EN UN MOT Champ de ruines

Pays de dialogue et de conciliation, il n’y a pas longtemps, le Mali ressemble malheureusement aujourd’hui à un champ de ruines où chacun fait comme bon lui semble, la finalité étant la satisfaction des besoins individuels stricts. Dans cette cacophonie généralisée, le sentiment d’absence d’arbitre se fait de plus en plus net en dépit de la gravité de l’heure.

Sinon comment comprendre que pendant qu’une partie du territoire est durablement occupée, l’on se détourne de l’essentiel qui est sa récupération pour nous noyer dans des scandales réels ou supposés ? Ici, chacun, apparemment, veut être le centre du monde même si le pays doit encore en pâtir.

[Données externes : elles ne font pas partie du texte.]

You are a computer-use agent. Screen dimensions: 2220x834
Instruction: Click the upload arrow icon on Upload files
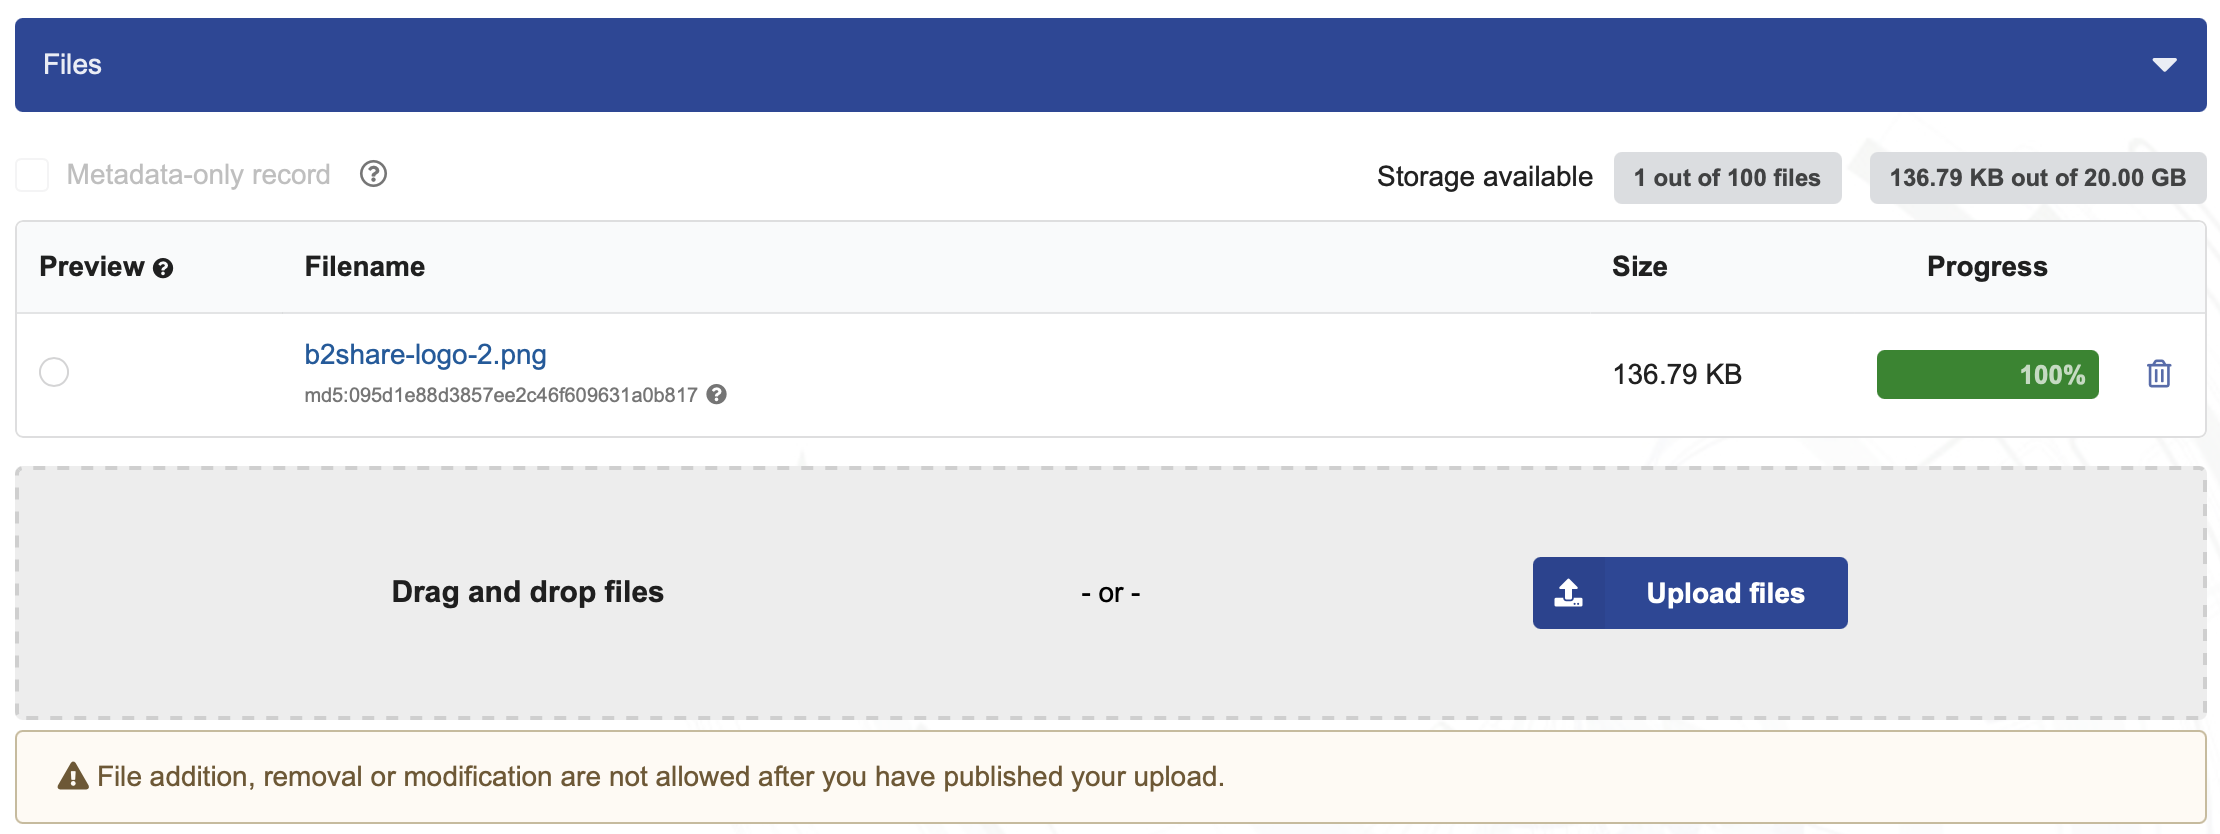(x=1569, y=592)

La société civile, dernier recours d’un peuple désabusé par les politiciens, qui pouvait mettre fin à ce désordre en rappelant les uns et les autres à leurs devoirs, se refuse obstinément à combattre ce théâtre de mauvais goût. Et si l’on ne prend pas garde, cette conspiration du silence va profiter aux ennemis. Ils sont peut-être même en train de tirer les ficelles et attendent le bon moment pour nous donner l’estocade.

Il ne faut pas désespérer de ce pays certes, mais il faut aujourd’hui plus que jamais un sursaut d’orgueil national pour rétablir les grands équilibres. En étant Un Peuple-Un But-Une Foi, on pourrait effectivement déplacer des montagnes et léguer un meilleur héritage à la prochaine génération.